In issue eight, defendant asserts the trial court erred in admitting into evidence medical records the State alleged she had altered to support her alibi that she was at a doctor’s office the morning of the murder.

State’s Exhibit 47 was a medical record that purported to establish defendant’s alibi. State’s Exhibits 48 and 48-A were an envelope and medical files the State argued showed that Exhibit 47 had been altered. The State obtained Exhibits 48 and 48-A in the following manner. A parcel was mailed, by United States mail, to Jim Guevara and the defendant. The envelope (Exhibit 48) bore the message “private/confidential” and was mailed to Jim’s parents’ address. While visiting her parents, Jim’s sister, Cynthia Sanchez, began opening mail addressed to her. She opened the parcel addressed to Jim and the defendant, thinking it was one of her own packages. The envelope contained a medical file (Exhibit 48-A). Sanchez called Jim’s attorney, Judith Saldana, and told her the file contained the defendant’s medical records. Sanchez delivered the envelope and files to Saldana, who in turn, gave them to the district attorney.

At trial, Sanchez admitted she was not authorized to open her brother’s or the defendant’s mail. A prosecution witness testified that the date on Exhibit 48-A appeared to have been altered. Defense counsel objected to the admission of the evidence on the grounds that the envelope was opened in violation of federal and state law precluding the opening of another’s mail.

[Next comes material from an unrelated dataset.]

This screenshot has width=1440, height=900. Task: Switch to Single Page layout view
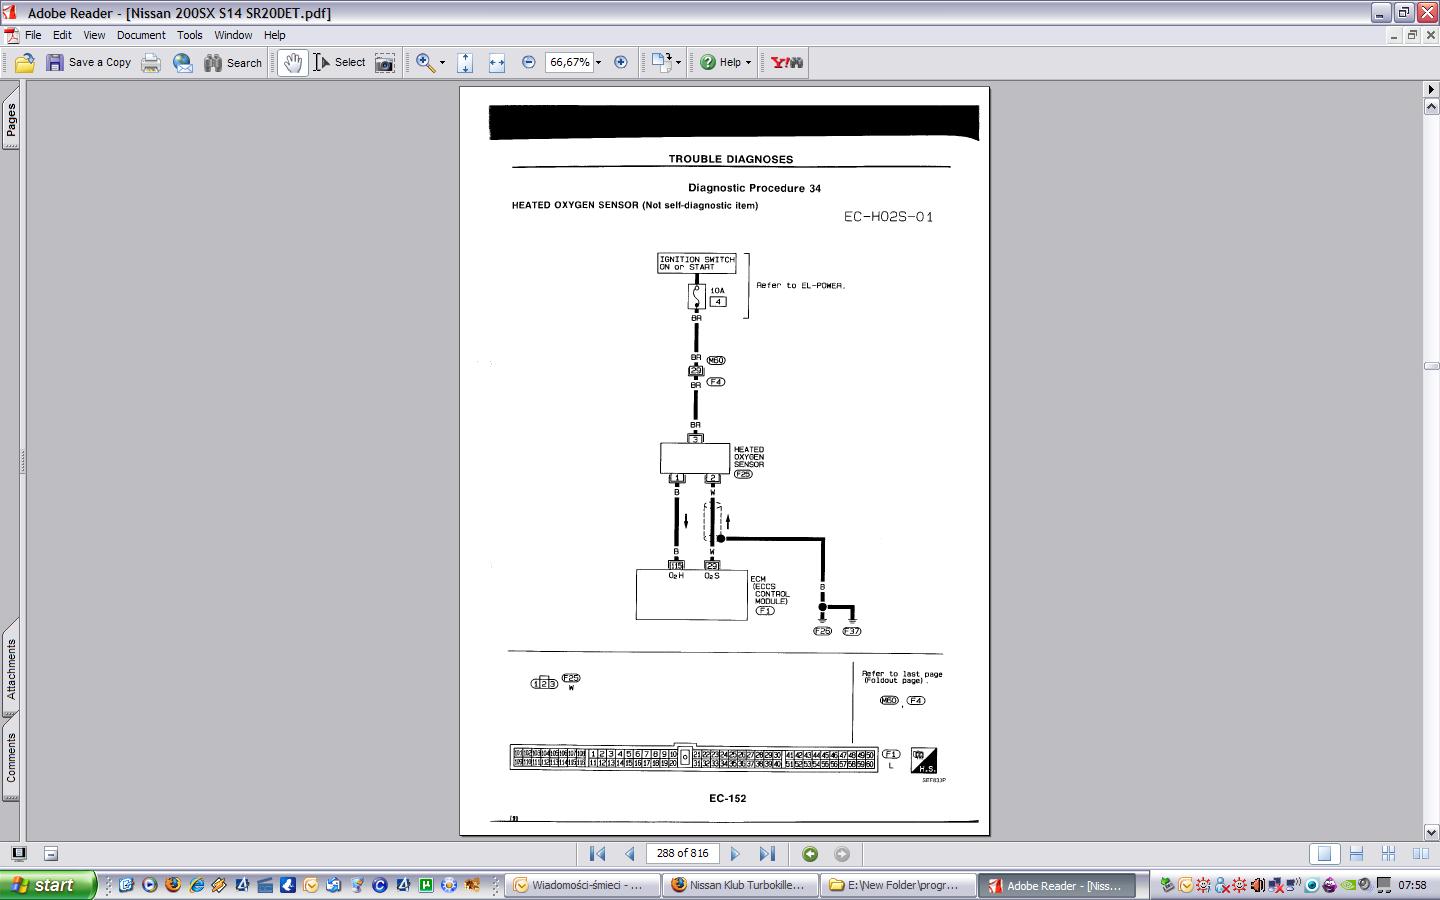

The' objection was overruled, but the trial court instructed the jury that if it determined beyond a reasonable doubt, or if it had a reasonable doubt, that Sanchez opened the envelope in violation of federal or state law, it should disregard the evidence and not consider the medical records for any reason.

During deliberations, the jury sent out two notes: “What is [a] violation of Federal Law of the United States with respect to opening envelopes through the U.S. Postal Service?” and “Can we decide to consider the envelope and medical records by a majority vote?” The record does not indicate if or how the questions were answered.

We review the trial court’s ruling regarding the admissibility of evidence under an abuse of discretion standard. Salazar v. State, 38 S.W.3d 141, 153-54 (Tex.Crim.App.2001). The trial court’s ruling on the admission or exclusion of evidence will not be disturbed unless the record clearly demonstrates an abuse of such discretion. DeLeon v. State, 985 S.W.2d 117, 119 (Tex.App.-San Antonio 1998, pet. ref'd); De La Garza v. State, 898 S.W.2d 376, 378 (Tex.App.-San Antonio 1995, no pet.). To demonstrate an abuse of discretion, the appellant must show that the trial court acted arbitrarily and without reference to guiding principles. Ramirez v. State, 973 S.W.2d 388, 391 (Tex.App.-El Paso 1998, no pet.). Here, the record does not support the defendant’s assertion that the trial court abused its discretion in admitting Exhibits 48 and 48-A, nor does defendant explain how the court might have abused its discretion. Therefore, we overrule issue eight.

CONCLUSION

We affirm the trial court’s judgment.